In conclusion, we show that the conjugation of otherwise suboptimal PTHR1 agonist peptides to VHHs that target the intended receptor provides a substantial increase in agonist potency and receptor selectivity. The ability to modulate receptor affinity while not modifying the structure of the agonist used to activate signaling should enable a further dissection of connections between ligand affinity, receptor signaling kinetics, and ligand bias49. Preliminary analyses suggest that VHH-ligand conjugates can be designed that possess signaling properties that diverge from that of the natural ligands (Table 1, Supplementary Fig. 13). The CLAMP platform should be amenable to targeting other GPCRs, especially those with large peptide ligands that bind to their receptors via a two-site mechanism, such as family B GPCRs and chemokine receptors. Efforts are underway to expand this platform to other GPCR-ligand systems. The applicability of this platform will expand as VHHs that bind to new targets on the cell surface are discovered5.

Methods

General

HEK293 cell lines (ATCC) were cultured in DMEM medium supplemented with 10% (v/v) fetal bovine serum and penicillin/streptomycin. Cell lines were routinely tested for mycoplasma infection. LC/MS was performed on a Waters Xevo Q-Tof system equipped with HPLC-C8 columns.
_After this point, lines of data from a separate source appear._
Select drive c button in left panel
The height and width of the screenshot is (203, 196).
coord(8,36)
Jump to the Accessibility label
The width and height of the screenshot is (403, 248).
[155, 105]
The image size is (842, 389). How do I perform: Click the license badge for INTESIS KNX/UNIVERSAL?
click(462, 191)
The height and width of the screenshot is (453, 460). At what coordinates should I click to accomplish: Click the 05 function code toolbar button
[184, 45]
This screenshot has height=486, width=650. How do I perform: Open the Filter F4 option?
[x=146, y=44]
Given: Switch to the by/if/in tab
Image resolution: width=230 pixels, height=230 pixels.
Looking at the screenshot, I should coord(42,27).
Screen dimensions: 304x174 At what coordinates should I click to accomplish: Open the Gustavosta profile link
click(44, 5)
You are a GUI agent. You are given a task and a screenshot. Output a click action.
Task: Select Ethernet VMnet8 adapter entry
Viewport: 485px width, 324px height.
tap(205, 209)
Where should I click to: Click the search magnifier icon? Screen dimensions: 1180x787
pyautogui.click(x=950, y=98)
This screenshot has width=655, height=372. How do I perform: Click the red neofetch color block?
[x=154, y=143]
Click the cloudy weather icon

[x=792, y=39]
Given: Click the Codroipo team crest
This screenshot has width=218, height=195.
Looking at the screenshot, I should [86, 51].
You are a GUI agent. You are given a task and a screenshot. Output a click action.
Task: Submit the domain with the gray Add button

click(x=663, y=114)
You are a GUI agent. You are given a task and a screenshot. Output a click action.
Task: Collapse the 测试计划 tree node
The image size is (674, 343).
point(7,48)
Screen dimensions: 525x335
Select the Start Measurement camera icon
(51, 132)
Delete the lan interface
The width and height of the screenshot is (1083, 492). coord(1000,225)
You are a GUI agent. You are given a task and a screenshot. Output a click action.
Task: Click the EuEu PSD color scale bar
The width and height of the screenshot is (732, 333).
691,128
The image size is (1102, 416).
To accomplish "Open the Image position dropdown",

Mass spectra were obtained using Q-Tof mass spectrometry with a positive ionization mode. Masses for VHHs and conjugates were calculated via analysis of multiply charged ions using the MaxEnt feature on MassLynx software. Protein and peptide concentrations were calculated using absorption at 280 nm for VHHs and peptides with tryptophan (Trp) residues. For peptides without Trp, the amount of peptide was quantified gravimetrically assuming that the weighed mass consisted of 50% peptide (w/w). Antibody used for staining PTHR1-HA (anti-HA-AF594) was purchased from Biologend (BioLegend #901511) and used at a final concentration of 20 nM. Transfections of HEK293 were performed using Lipofectamine2000 using manufacturer instructions.

Plasmids and DNA

HEK293-derived cell lines stably expressing human PTHR1 (GP2.3), rat PTHR1 (GR35), PTHR1GFP (GPG10), and PTHR1YFPΔECD (GD5Y) along with a cAMP-responsive luciferase variant have been previously reported19,21,26. A HEK293 cell line stably expressing β-Arrestin2-YFP (GBR24) was constructed similarly50. PTHR16E was produced using the Q5 Site-directed mutagenesis kit (NEB) and used to prepare a stably transfected HEK293-derived cell line. Annotated sequence data for all PTHR1 constructs are found in Supplementary Fig. 19. Aligned sequences of VHHs used in this study are shown in Supplementary Fig. 20.

Peptide synthesis

Peptides were prepared using conventional solid-phase synthesis methods with Fmoc-protection of backbone amines. Synthesis was performed on Rink-amide linker resin to yield C-terminal amides. Backbone deprotection was performed via treatment with piperidine in dimethylformamide (DMF, 20% vol/vol) for 15 min at room temperature. Coupling was performed using Fmoc-protected amino acids (4 equivalents), N,N,N′,N′-Tetramethyl-O-(1H-benzotriazol-1-yl)uronium hexafluorophosphate (HBTU, 4 equivalents), and diisopropylethylamine (DIPEA, 8 equivalents) in DMF for 45 min at room temperature. Fmoc-Lys(biotin)-OH and Fmoc-Lys(azide)-OH were from used from commercial sources without alteration of the synthetic methods described above. Following completion of synthesis, the resin was dried and deprotection was carried out using a solution of 92.5% trifluoroacetic acid, 5% H2O, and 2.5% TIPS. Peptides were precipitated into diethyl ether, pelleted by centrifugation, dried under a stream of air, purified using reversed-phase C18 HPLC using a water-acetonitrile gradient, and lyophilized. The identity and approximate purity of peptides was confirmed by LC/MS (Supplementary Fig. 1). Purified products were dissolved in water (10 mM stock concentration) and stored at −20 °C.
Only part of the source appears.